No, I am just want to whether we have some CALL vectorization need len or mask 
predication.

For example, Current GCC vectorization  CALL onyl FMAX/FMIN/FMA/FNMA/FMS/FNMS 
these CALL function
need length or mask predicate. I don't care about sin/cos/popcount...etc.

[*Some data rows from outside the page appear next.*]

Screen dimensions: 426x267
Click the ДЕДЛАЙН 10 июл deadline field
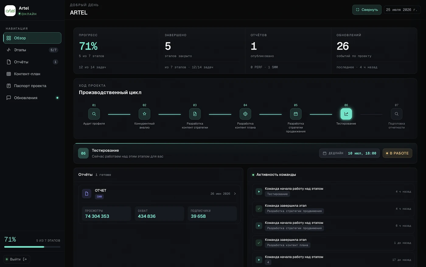tap(349, 153)
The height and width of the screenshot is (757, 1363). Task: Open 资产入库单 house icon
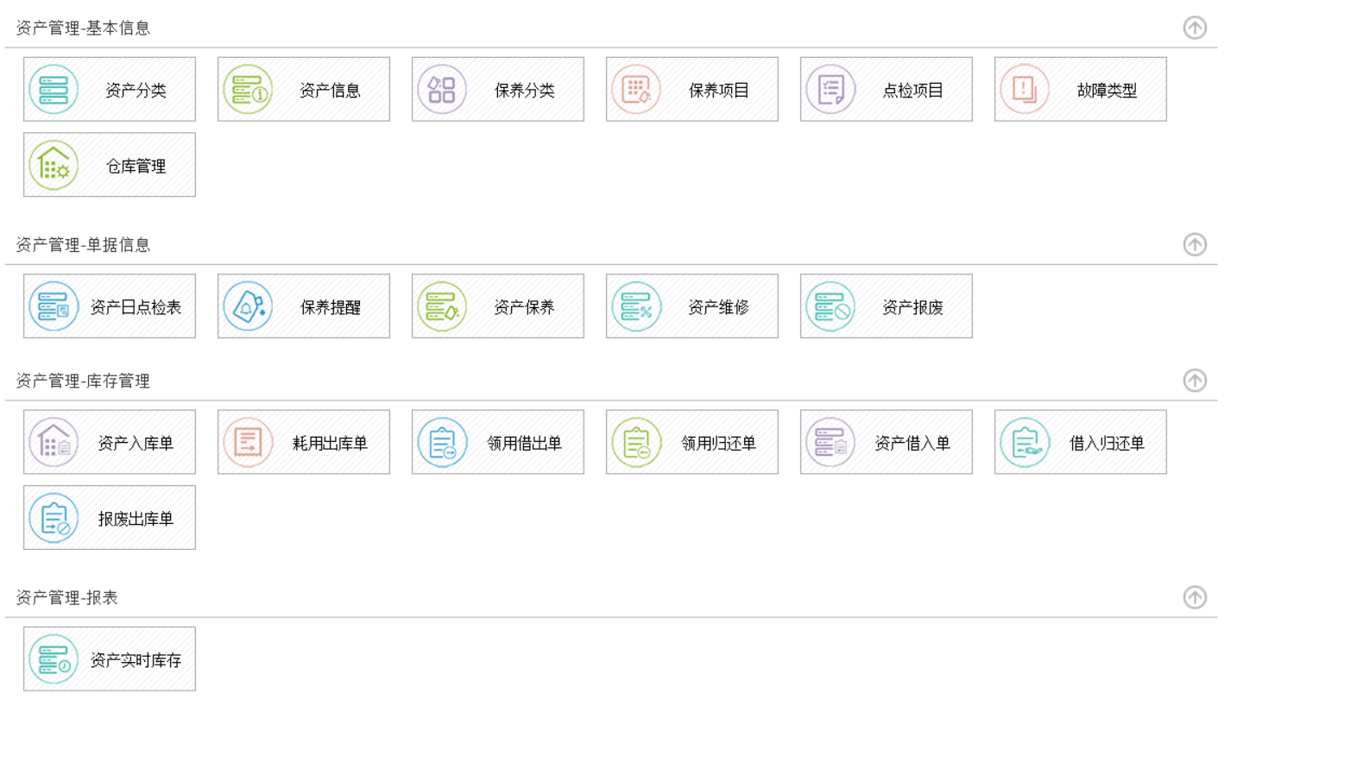(x=54, y=442)
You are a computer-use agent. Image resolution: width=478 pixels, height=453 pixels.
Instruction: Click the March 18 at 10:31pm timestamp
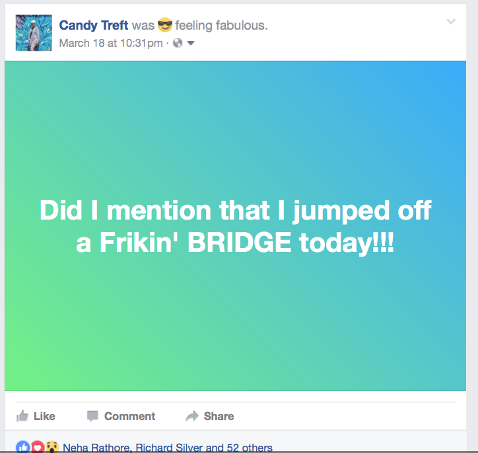click(x=110, y=44)
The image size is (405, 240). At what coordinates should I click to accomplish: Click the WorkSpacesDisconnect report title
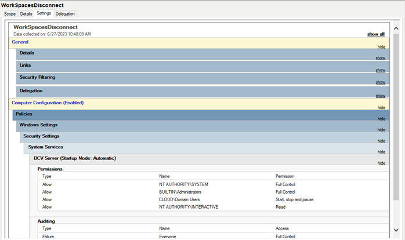tap(45, 27)
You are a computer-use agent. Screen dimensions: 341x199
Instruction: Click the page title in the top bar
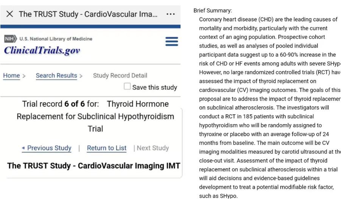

We 
just use full vector autovectorization
is fine, no need to support RVV into middle-end.



juzhe.zh...@rivai.ai
 
From: Robin Dapp
Date: 2023-07-13 22:32
To: Palmer Dabbelt; gcc-patches
CC: rdapp.gcc; richard.guenther; juzhe.zhong; Kito Cheng; kito.cheng
Subject: Re: [PATCH V7] RISC-V: RISC-V: Support gather_load/scatter RVV 
auto-vectorization
>>>>  From my understanding, we dont have RVV instruction for fmax/fmin?
> 
> Unless I'm misunderstanding, we do.  The ISA manual says
> 
>     === Vector Floating-Point MIN/MAX Instructions
>     
>     The vector floating-point `vfmin` and `vfmax` instructions have the
>     same behavior as the corresponding scalar floating-point instructions
>     in version 2.2 of the RISC-V F/D/Q extension: they perform the 
> `minimumNumber`
>     or `maximumNumber` operation on active elements.
>     
>     ----
>         # Floating-point minimum
>         vfmin.vv vd, vs2, vs1, vm   # Vector-vector
>         vfmin.vf vd, vs2, rs1, vm   # vector-scalar
>     
>         # Floating-point maximum
>         vfmax.vv vd, vs2, vs1, vm   # Vector-vector
>         vfmax.vf vd, vs2, rs1, vm   # vector-scalar
>     ----
> 
> so we should be able to match at least some loops.
 
We're already emitting those (e.g. for a[i] = a[i] > b[i] ? a[i] : b[i])
but for fmin/fmax they are not wired up yet (as opposed to the scalar variants).
Juzhe are you referring to something else?  I mean it's always a bit tricky
for backends to verify if the fmin/fmax behavior exactly matches the instruction
regards signaling nans, rounding etc but if the scalar variant is fine
I don't see why the vector variant would be worse.